Photo: Miroki Tong (centre with top hat) with some Altekrea creators. 

Miroki Tong is a performer and producer who spends most of her time in Toronto for work. She’s earning her MBA at Laurier with an eye towards building a national career. She’s lived and worked abroad in the UK and China.

But the Waterloo Region native keeps being drawn home.

This month sees Tong launching the fourth “festival of Alternative Creation” called Altekrea (formerly g33k art show) in the Kitchener City Hall Rotunda. What started as a desire to showcase her love of comic, fantasy and sci-fi art has turned into a multi-day show, lectures and a portfolio pitch competition.

“I want to help artists make a living,” Tong said. “Art needs to be sustainable.”

Tong has a deep love for Japanese anime, and a fascination with the so-called geek culture of comic books and superheroes, which led her to explore the medium. She was blown away by the number of talented artists in Waterloo Region that work in this alternative genre.

“I started doing this for my friends,” Tong said. She saw a lot of her friends struggle to market themselves. While many were trained in fine art, they found a bias against themselves as comic artists.

Altekrea serves as a platform for artists, makers and creators to establish themselves, and also as a way for Tong to educate.

“I want artists to learn that creativity and business can mix,” she said. “We’re entrepreneurs. We have to fund our own equity.”

She believes Waterloo Region is the perfect place to establish a festival focused on unique ideas and artistic perspectives.

“I know that an arts and culture talent drainage is seen as a problem here in K-W,” Tong said. “I felt the desire to make something here. This is a transition time in the city. I think we all want to be known for more [than manufacturing].”

Tong has seen that it’s hard to get artists to travel from Toronto to Kitchener for projects, and yet similar projects in Toronto draw people from all over Ontario and Quebec.

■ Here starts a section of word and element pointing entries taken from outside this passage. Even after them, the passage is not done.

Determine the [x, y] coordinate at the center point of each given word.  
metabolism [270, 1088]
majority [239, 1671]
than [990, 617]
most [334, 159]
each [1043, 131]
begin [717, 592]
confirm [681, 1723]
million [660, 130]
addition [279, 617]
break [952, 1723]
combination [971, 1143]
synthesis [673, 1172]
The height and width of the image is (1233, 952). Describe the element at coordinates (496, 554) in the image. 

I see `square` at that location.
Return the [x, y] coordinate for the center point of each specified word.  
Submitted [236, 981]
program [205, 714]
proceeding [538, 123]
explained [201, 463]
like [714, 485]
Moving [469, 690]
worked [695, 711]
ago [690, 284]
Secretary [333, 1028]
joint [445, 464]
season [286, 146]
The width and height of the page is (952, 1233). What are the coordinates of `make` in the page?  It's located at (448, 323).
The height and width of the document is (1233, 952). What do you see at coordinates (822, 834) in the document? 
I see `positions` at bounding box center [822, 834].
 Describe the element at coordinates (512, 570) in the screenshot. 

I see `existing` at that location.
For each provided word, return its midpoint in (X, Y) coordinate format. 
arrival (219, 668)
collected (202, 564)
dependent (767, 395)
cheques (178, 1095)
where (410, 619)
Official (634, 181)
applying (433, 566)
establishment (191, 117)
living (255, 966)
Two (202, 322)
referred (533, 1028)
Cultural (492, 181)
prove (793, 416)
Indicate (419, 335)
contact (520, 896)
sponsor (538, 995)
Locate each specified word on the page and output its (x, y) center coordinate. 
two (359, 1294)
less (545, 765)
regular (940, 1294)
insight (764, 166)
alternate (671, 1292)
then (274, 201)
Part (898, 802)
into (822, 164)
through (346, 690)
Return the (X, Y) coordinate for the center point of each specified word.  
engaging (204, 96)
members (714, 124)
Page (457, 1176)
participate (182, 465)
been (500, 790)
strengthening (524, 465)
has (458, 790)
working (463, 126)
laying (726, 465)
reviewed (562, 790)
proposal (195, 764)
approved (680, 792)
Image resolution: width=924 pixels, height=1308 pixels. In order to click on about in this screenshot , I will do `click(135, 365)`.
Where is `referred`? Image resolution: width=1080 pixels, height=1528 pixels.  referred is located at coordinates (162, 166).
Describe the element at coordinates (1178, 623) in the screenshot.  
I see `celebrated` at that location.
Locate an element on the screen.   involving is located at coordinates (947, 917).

“We’re so close,” Tong said. “Why aren’t we seen as a place to go to? The drive to Kitchener is the same from Toronto as it is to drive across Toronto. Why does it work in other industries, like tech, but not the arts?”

The first step to building a stronger and larger artistic community, in Tong’s mind, is to enhance the festivals and creative spaces. Altekrea is such a platform. Highlights this year include the new portfolio pitch competition, run similar to a tech startup pitch. The prizes include a $2,000 grand prize and mentorship. While much of the festival is free, Tong is holding an opening gala on Friday Nov. 21 at the Ren@41 on King Street in Kitchener. The $30 ticket includes great food, music and performers that range from a contortionist and a magician to a live cellist and electronic DJ set. The vibe will be steampunk and fantasy, and attendees are encouraged to dress up.

With a blossoming tech community and a strong academic community, Tong knows that the audience exists to make Altekrea a success.

“Geek culture was born from a desire to discuss social and political issues,” she said. “There’s a lot more to talk about beyond the stereotypes.”

At the end of the day, Tong just wants her community to go and see art.

“We need to believe in the arts,” she said. “It enhances our quality of life. It stimulates the mind to become more innovate and creative. Why wouldn’t you want art in your city?”


There are too many awesome events going on in Kitchener-Waterloo this weekend to have you stay inside… I see and hear that… This Thursday, Nov. 6 is the Junior Achievement Business Spirit Awards. Dinner starts at 6 p.m. at Bingemans in Kitchener. Communitech will be in attendance cheering on our many companies nominated, including Aeryon Labs, Clearpath Robotics, bitHound and Wagepoint… Friday Nov. 7 is Random Acts of Kindness day. The Kitchener-Waterloo Community Foundation is kicking off the day at Conestoga Mall in Waterloo beginning at 7 a.m…. Well-loved musician Craig Cardiff is playing a show at THEMUSEUM in downtown Kitchener on Friday evening as part of the fourth annual Inclusion Celebration. Tickets are $20 for the 7 p.m. show. Finally, the Grand River Film Festival is wrapping up this weekend. The closing gala screening takes place at Dunfield Theatre at 46 Grand Ave. in Cambridge. It includes a keynote by Dr. Izzeldin Abuelaish, who is an internationally recognized peace activist, and a screening of Sepideh: Reaching For The Stars.